Sin duda, los mocos son una de las incomodidades más comunes cuando estamos resfriados, sufrimos alergias o alguna enfermedad. Esa sustancia viscosa que tantas veces intentamos eliminar en realidad, es un aliado silencioso de nuestro cuerpo. A continuación, te contamos qué pueden indicar sobre tu salud y otras curiosidades.
Los mocos están formados principalmente por agua, proteínas y células protectoras. Actúan como una barrera natural que atrapa polvo, bacterias y virus antes de que lleguen a los pulmones. Aunque muchas personas los consideran desagradables, son una pieza clave en el sistema de defensa de las vías respiratorias.
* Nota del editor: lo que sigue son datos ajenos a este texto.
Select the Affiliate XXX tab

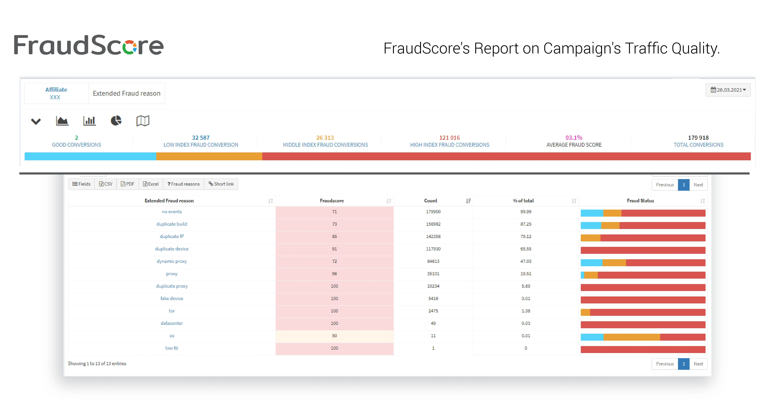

Más allá de su función protectora, los mocos pueden ser un termómetro de nuestra salud. La consistencia, el color y cantidad son señales que el cuerpo envía cuando algo no anda bien. Por eso, es importante prestar atención a estos pequeños cambios para detectar desde una simple alergia hasta una posible infección.
Es normal que la mucosidad cambie a lo largo de un resfriado, enfermedad o reacción alérgica. Sin embargo, cuando aparecen colores como el amarillo intenso o el verde, es momento de escuchar a tu cuerpo. Estas variaciones no siempre son motivo de alarma, pero pueden darnos pistas sobre lo que está ocurriendo en nuestro organismo y cuándo deberíamos consultar a un médico.
¿Qué dicen los mocos sobre tu salud?
"El cuerpo de un adulto produce más de 100 mililitros de mocos al día, pero los niños tienden a moquear mucho más que los adultos porque sus cuerpos están aprendiendo a lidiar con la exposición a todas las moléculas del mundo por primera vez", sentenció Daniela Ferreira, profesora de Infecciones Respiratorias y Vaccinología de Oxford, a la BBC.
Los mocos blancos podrían revelar que un virus puede haber entrado al cuerpo, pues el blanco se debe a los glóbulos blancos que combaten a los intrusos. Una mucosidad líquida con moco transparente sugiere que el cuerpo probablemente esté expulsando algo que irrita los senos paranasales, como polen o polvo.
En el caso de que el Cuando el moco se vuelve más denso y de color verde amarillento, se trata simplemente de un montón de glóbulos blancos muertos tras haberse acumulado en grandes cantidades y evacuado.
Si tus mocos son rojizos o rosados, puede que tengan un poco de sangre. Quizá te hayas sonado demasiado la nariz y hayas irritado el interior.